To explore the effects of a carbohydrate-reduced high-protein diet with and without a clinically significant weight loss on circulating levels of FGF21 and GDF15 in patients with type 2 diabetes.

We measured circulating FGF21 and GDF15 in patients with type 2 diabetes who completed 2 previously published diet interventions. Study 1 randomized 28 subjects to an isocaloric diet in a 6 + 6-week crossover trial consisting of, in random order, a carbohydrate-reduced high-protein (CRHP) or a conventional diabetes (CD) diet. Study 2 randomized 72 subjects to a 6-week hypocaloric diet aiming at a ∼6% weight loss induced by either a CRHP or a CD diet. Fasting plasma FGF21 and GDF15 were measured before and after the interventions in a subset of samples (n = 24 in study 1, n = 66 in study 2).

Plasma levels of FGF21 were reduced by 54% in the isocaloric study (P < .05) and 18% in the hypocaloric study (P < .05) in CRHP-treated individuals only. Circulating GDF15 levels increased by 18% (P < .05) following weight loss in combination with a CRHP diet but only in those treated with metformin.

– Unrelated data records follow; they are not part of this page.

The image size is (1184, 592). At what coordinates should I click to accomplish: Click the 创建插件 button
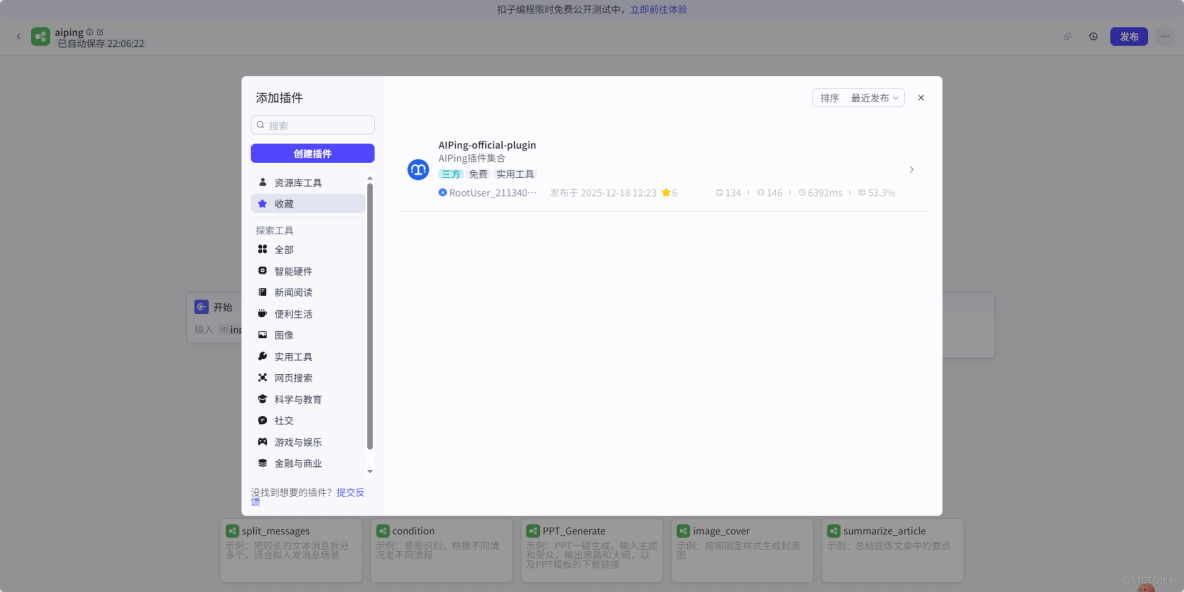(x=312, y=152)
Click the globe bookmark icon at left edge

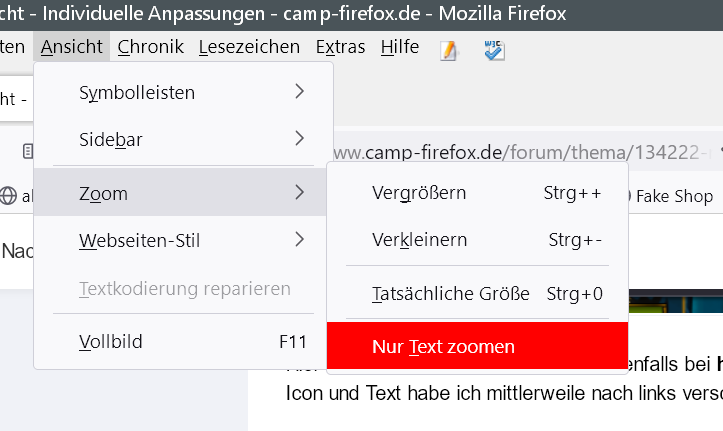10,196
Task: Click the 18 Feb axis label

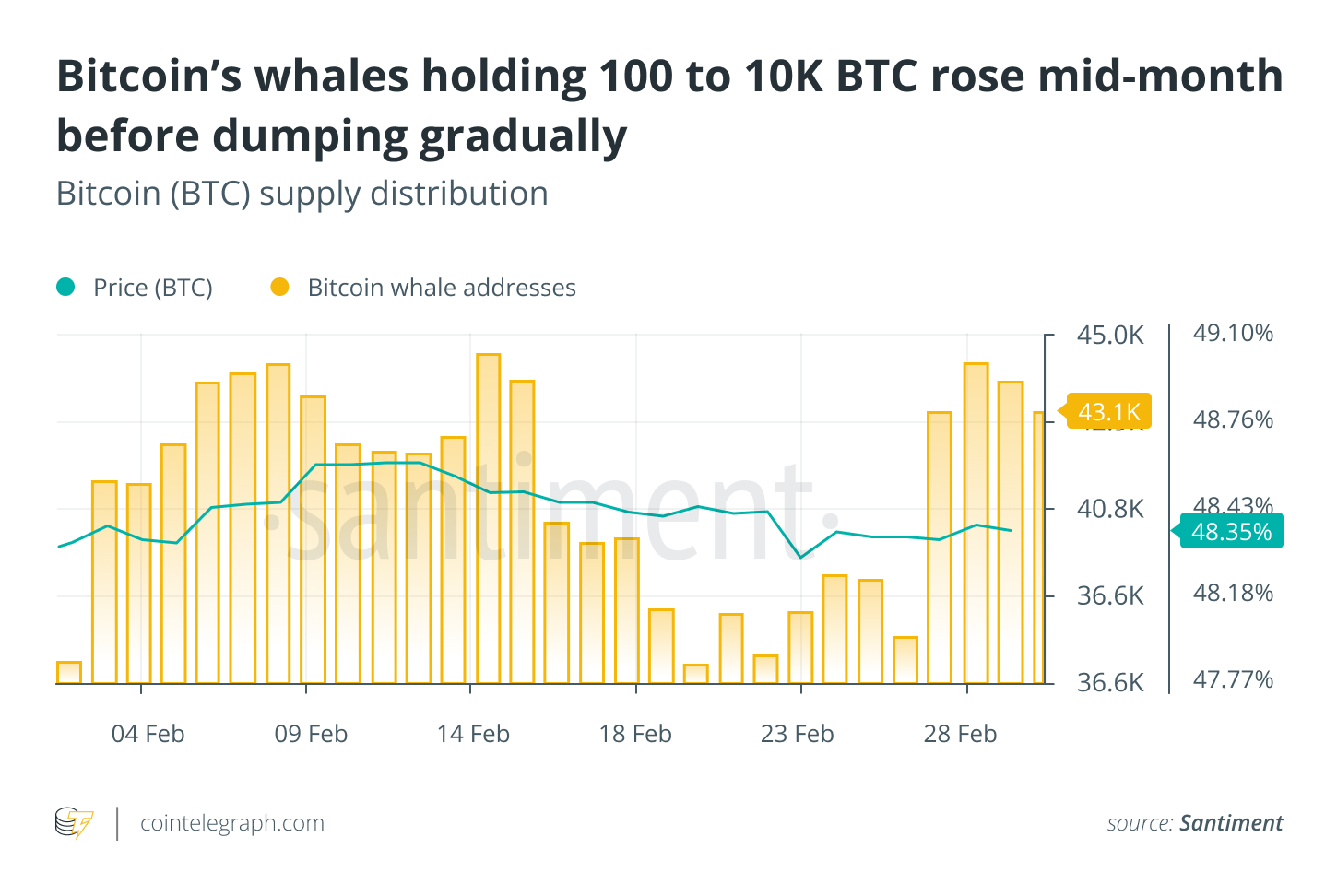Action: [x=635, y=734]
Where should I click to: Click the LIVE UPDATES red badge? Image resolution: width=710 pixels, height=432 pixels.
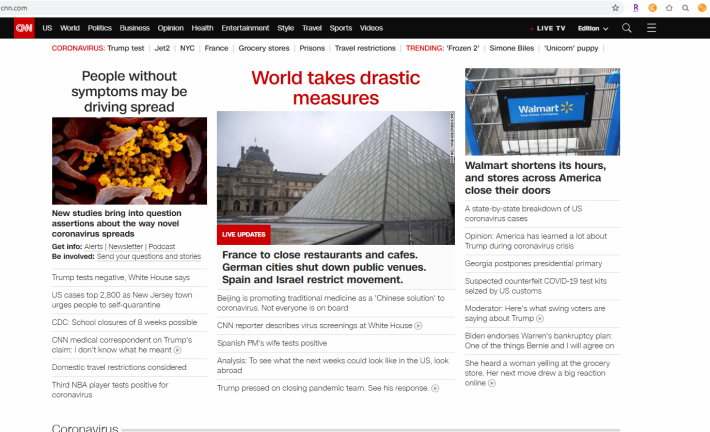pos(244,235)
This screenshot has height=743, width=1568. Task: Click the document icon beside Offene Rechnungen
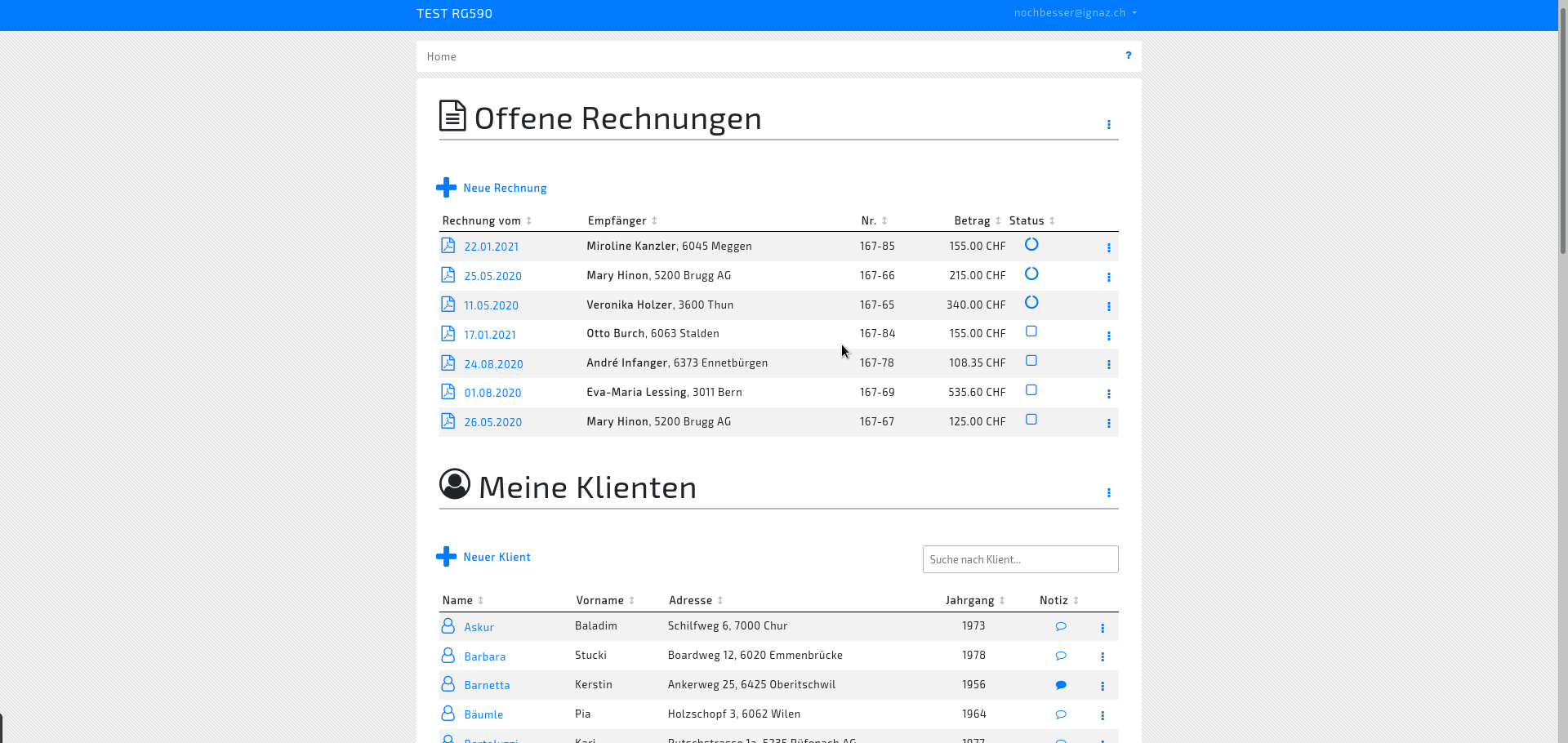tap(452, 116)
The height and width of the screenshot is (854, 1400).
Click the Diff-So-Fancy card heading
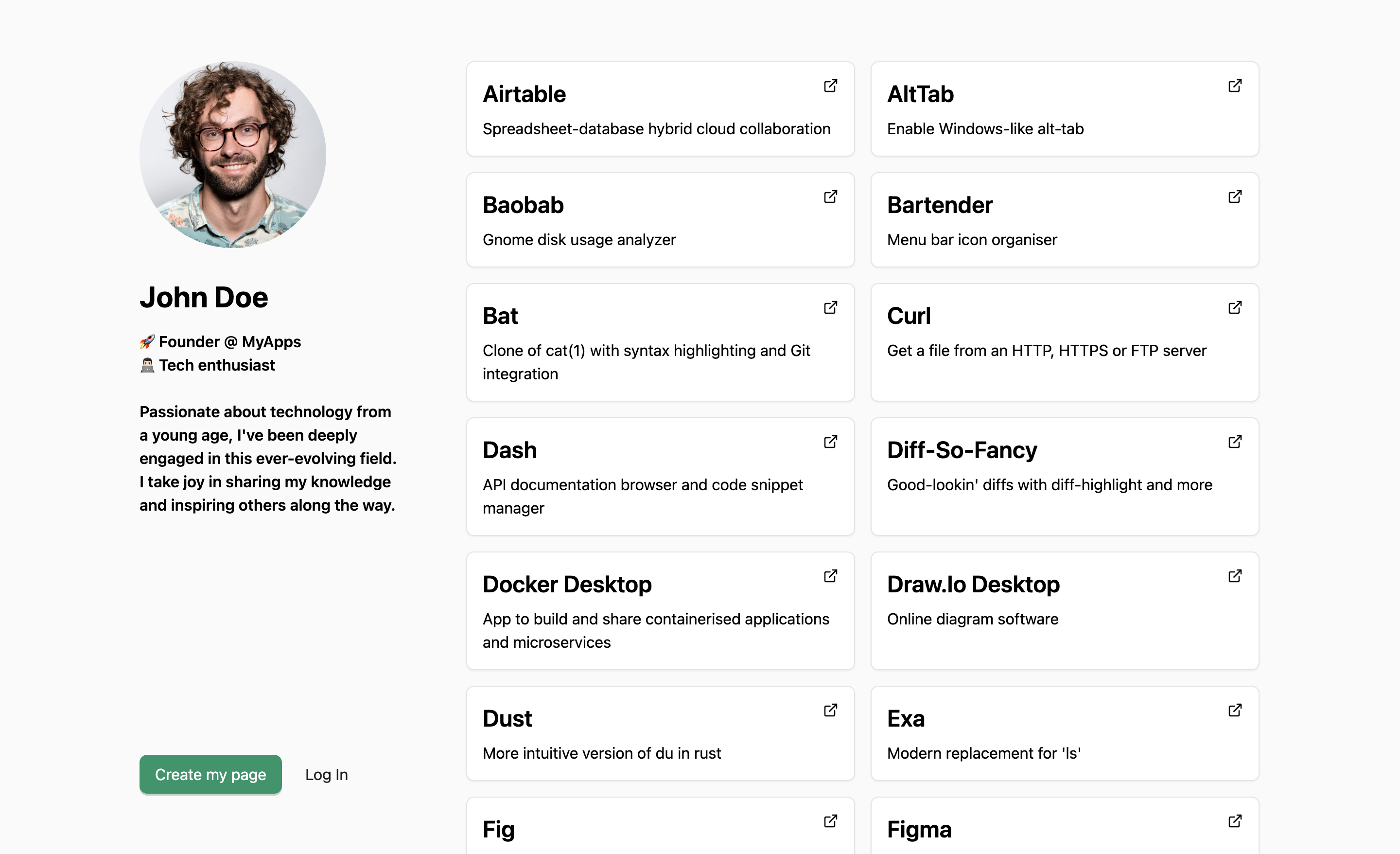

The CRHP diet significantly reduced FGF21 in people with type 2 diabetes independent of weight loss, supporting the role of FGF21 as a “nutrient sensor.” Combining metformin treatment with carbohydrate restriction and weight loss may provide additional metabolic improvements due to the rise in circulating GDF15.
TidsskriftJournal of the Endocrine Society
Udgave nummer4
Antal sider11
StatusUdgivet - 2024

Bibliografisk note

Funding Information:
Associate Prof. Nicolai J. Wewer Albrechtsen is supported by Novo Nordisk Foundation Excellence Emerging Investigator Grant—Endocrinology and Metabolism (Application No. NNF19OC0055001), EFSD Future Leader Award (NNF21SA0072746) and DFF Sapere Aude (1052-00003B). Novo Nordisk Foundation Center for Protein Research is supported financially by the Novo Nordisk Foundation (grant agreement NNF14CC0001). The isocaloric study (NCT02764021) was funded by grants from Arla Food for Health; the Novo Nordisk Foundation Center for Basic Metabolic Research, University of Copenhagen; the Department of Clinical Medicine, Aarhus University; the Department of Nutrition, Exercise and Sports, University of Copenhagen; and Copenhagen University Hospital—Bispebjerg and Frederiksberg. The hypocaloric study (NCT03814694) was funded by Arla Foods amba, The Danish Dairy Research Foundation, and Copenhagen University Hospital—Bispebjerg and Frederiksberg.

Publisher Copyright:
© The Author(s) 2024.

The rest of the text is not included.